A shift to program compliance, even under the direction of a career official, critics argue, weakens the intended purpose of investigating fraud and is a step back from the aggressive enforcement of the Obama era.

"The approach is a recipe for disaster: it encourages fraud and abuse and is exactly the attitude that allowed the massive consumer abuses in the early 2000s and through the recession," said Robert M. Shireman in a statement. He is a senior fellow at the Century Foundation who was deputy under secretary of education in the Obama administration.

Most concerning to some observers is Mr.
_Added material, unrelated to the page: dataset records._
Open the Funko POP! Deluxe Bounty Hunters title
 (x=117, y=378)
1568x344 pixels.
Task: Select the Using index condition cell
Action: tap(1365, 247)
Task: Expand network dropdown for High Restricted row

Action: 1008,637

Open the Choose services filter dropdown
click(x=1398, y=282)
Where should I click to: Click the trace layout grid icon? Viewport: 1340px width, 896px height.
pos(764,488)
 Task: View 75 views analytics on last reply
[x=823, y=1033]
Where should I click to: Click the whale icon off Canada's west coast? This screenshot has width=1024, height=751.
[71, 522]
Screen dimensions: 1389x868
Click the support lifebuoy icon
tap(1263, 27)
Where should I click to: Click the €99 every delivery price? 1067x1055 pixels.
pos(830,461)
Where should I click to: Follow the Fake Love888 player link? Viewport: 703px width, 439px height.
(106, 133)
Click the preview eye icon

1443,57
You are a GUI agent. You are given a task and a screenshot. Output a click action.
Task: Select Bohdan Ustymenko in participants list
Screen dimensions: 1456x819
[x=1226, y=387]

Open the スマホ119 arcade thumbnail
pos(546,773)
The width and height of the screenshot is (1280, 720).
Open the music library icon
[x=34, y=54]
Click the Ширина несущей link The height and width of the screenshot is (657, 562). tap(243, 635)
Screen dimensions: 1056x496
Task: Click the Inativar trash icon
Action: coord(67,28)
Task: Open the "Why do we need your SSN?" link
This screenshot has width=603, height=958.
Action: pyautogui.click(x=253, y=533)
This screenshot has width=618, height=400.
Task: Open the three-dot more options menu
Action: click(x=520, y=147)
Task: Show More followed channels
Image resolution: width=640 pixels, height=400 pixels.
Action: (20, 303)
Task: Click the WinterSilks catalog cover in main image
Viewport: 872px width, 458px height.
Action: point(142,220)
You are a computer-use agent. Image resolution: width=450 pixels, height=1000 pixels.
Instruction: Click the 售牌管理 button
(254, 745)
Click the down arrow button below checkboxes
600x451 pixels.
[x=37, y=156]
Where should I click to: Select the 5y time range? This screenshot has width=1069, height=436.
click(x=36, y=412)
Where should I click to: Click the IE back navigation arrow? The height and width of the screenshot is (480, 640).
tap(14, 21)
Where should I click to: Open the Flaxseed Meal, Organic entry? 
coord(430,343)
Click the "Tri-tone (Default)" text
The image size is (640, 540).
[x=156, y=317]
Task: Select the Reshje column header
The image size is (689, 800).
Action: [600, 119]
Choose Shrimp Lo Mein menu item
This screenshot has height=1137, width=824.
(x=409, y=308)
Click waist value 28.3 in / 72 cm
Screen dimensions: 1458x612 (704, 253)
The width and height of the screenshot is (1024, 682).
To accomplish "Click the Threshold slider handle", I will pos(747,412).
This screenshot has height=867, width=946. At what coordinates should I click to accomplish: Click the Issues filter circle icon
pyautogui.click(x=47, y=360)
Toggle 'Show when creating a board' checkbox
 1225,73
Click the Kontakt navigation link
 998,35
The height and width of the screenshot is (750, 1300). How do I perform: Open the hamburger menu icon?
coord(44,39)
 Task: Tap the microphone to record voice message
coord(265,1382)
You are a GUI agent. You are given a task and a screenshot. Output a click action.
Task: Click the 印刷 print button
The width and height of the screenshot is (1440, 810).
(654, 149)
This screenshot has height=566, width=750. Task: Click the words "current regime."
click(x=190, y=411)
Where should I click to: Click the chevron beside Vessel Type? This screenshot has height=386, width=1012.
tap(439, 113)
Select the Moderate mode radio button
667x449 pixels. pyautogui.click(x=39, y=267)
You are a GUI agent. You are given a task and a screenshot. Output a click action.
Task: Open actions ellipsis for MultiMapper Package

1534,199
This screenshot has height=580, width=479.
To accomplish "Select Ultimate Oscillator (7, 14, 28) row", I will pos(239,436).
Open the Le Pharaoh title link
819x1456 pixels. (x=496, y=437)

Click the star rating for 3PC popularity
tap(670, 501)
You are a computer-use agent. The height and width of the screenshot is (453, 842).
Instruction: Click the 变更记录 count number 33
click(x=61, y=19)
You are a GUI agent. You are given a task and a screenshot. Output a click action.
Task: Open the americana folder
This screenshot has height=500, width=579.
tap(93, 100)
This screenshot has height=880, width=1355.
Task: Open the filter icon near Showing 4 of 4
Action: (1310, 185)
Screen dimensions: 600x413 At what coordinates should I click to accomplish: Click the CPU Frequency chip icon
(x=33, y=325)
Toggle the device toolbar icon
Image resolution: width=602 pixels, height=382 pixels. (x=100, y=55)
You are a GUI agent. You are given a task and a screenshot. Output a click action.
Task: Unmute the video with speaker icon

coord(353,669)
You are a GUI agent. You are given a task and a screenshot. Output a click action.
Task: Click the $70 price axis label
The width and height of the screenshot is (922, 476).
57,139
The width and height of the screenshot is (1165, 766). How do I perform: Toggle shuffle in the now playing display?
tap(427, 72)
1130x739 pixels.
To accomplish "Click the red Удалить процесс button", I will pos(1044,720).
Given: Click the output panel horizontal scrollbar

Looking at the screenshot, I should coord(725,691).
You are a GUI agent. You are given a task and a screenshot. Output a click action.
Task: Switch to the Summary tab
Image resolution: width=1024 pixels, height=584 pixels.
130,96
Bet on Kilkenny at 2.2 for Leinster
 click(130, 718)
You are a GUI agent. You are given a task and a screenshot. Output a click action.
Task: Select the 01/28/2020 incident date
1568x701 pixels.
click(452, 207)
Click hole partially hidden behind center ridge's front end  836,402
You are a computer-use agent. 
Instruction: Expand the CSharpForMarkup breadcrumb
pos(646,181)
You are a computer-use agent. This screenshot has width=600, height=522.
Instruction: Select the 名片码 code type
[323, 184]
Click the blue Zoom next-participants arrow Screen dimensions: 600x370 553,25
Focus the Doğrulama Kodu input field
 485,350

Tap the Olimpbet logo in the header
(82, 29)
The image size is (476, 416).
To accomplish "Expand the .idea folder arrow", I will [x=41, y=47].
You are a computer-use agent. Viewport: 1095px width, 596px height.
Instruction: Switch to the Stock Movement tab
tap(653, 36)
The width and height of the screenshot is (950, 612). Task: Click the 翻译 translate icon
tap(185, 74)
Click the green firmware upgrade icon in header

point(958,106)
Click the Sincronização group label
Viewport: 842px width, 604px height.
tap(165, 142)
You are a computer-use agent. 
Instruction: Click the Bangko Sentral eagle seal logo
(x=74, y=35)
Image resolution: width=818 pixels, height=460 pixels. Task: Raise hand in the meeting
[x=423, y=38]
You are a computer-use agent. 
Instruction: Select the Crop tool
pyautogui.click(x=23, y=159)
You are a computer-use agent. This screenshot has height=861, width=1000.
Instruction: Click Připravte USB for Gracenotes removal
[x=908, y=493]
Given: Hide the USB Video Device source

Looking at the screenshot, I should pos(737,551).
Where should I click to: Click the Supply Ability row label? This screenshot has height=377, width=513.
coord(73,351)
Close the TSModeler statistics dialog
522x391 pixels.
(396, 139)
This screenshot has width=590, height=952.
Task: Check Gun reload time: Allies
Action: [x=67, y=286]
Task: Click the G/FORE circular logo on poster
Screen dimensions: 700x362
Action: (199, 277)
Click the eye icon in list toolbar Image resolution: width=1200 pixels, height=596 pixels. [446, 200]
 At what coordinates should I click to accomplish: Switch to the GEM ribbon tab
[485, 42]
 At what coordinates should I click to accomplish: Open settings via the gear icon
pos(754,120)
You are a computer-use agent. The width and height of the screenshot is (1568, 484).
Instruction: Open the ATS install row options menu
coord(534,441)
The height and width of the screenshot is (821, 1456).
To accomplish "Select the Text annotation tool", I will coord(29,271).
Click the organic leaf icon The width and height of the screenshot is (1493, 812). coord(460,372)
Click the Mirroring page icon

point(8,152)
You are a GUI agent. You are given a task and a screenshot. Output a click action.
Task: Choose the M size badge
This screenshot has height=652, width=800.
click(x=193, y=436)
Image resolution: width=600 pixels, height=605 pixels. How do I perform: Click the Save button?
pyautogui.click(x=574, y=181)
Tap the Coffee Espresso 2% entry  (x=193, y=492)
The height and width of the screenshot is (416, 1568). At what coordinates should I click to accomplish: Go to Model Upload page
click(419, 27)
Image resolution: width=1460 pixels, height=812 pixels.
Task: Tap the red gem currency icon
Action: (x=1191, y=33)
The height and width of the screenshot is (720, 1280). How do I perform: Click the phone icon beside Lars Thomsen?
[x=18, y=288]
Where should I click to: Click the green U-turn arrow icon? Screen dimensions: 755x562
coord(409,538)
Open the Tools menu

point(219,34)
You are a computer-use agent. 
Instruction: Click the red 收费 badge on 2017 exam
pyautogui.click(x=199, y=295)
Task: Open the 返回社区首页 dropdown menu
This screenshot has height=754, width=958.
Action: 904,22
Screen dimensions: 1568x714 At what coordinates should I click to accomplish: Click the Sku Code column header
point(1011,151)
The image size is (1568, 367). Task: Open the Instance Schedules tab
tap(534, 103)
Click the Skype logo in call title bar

Schmoke's lack of legal expertise or experience in enforcement activities.
In the news release announcing its new hires, the department said the federal student-aid office had "established an integrated system of complementary oversight functions" that begins with "proactive risk management to identify and mitigate risks before they pose a threat" under A. Wayne Johnson, recently named chief operating officer of the student-aid office.

Mr. Schmoke’s role, according to the release, will be to lead a team in "identifying, investigating and adjudicating statutory and regulatory violations of federal student aid programs," but it was not immediately clear whether or not the office would retain the subpoena power in its investigatory arm that it held in the previous administration.

A senior official at the Education Department told The Chronicle that Mr. Schmoke’s responsibilities at DeVry did not include "admissions, recruitment, or corporate administrative activities."

Both Mr. Johnson and Mr. Schmoke completed their doctoral degrees at Mercer University in 2016. In fact, they were in the same cohort and had the same dissertation adviser in the educational-leadership program.

Mr. Schmoke’s dissertation, at Mercer University, focused on institutional spending and student retention at public and private colleges. "Many institutions fail to give sufficient priority to the first year of college," he wrote, "with too many institutions allocating resources in ways that appear to undermine academic and instructional activities."

"Failure to allocate resources in ways that promote retention of students beyond the first year of college can lead to higher institutional cohort default rates, which puts institutions at risk of losing access to Title IV funding," he continued. That "places a tremendous financial burden on both taxpayers and federal and state governments."

In a statement, Mr. Johnson said his office has an "obligation" to ensure compliance from programs affiliated with federal student-aid programs. "We will not allow bad actors to harm students, parents, borrowers and taxpayers," he said.

"We will enforce what is right for students at every turn of their student-aid life cycle, regardless of whether they are applying for, receiving, or repaying aid."